# will you be done tomorrow



## icerock drywall (Nov 13, 2010)

I started a job today nails and screws were sticking out in all the corners ....4 room and a bathroom 10 foot high with a 6 inch strip at the bottom ....5 big plaster repair spot....
five hrs into the job someone came in and said looks good and then he said ........so your going to sand tomorrow :blink:


----------



## fr8train (Jan 20, 2008)

And the correct response is..... yes :yes:

Pay me!


----------



## silverstilts (Oct 15, 2008)

As bad as getting a call to let you know that a job is ready for you and when you show up they have about one fourth of the board tacked on..and scrap piled against them walls..


----------



## D A Drywall (May 4, 2013)

The guy I'm working with now tells a story about a home owner asking when finished. It was Friday afternoon. He said third coat on Monday then sand out Tuesday. He got back on the job Monday to find everything had been primed and painted. Then paid in full


----------



## scottktmrider (Jun 24, 2012)

Work to do
(a) From the drywall thread, output the passage that begins at the words "## D A Drywall" and stops after the words "(Jun 24, 2012)". Copy it word for word.
(b) In the drywall thread, D A Drywall tells a story in which a worker planned a third coat for Monday. What had happened by the time he returned that Monday, and how did the job end? Answer in one to three sentences.

Collected material
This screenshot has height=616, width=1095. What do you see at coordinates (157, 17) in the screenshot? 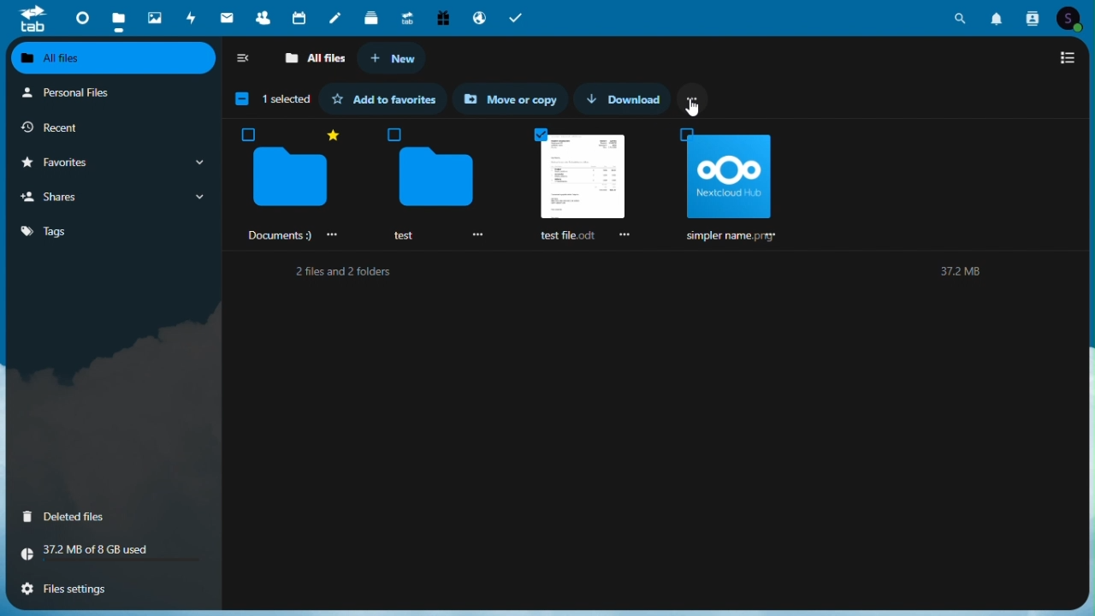
I see `Photos` at bounding box center [157, 17].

Final answers
(a)
## D A Drywall (May 4, 2013)

The guy I'm working with now tells a story about a home owner asking when finished. It was Friday afternoon. He said third coat on Monday then sand out Tuesday. He got back on the job Monday to find everything had been primed and painted. Then paid in full


----------



## scottktmrider (Jun 24, 2012)

(b) When he got back on Monday, everything had already been primed and painted. He was then paid in full.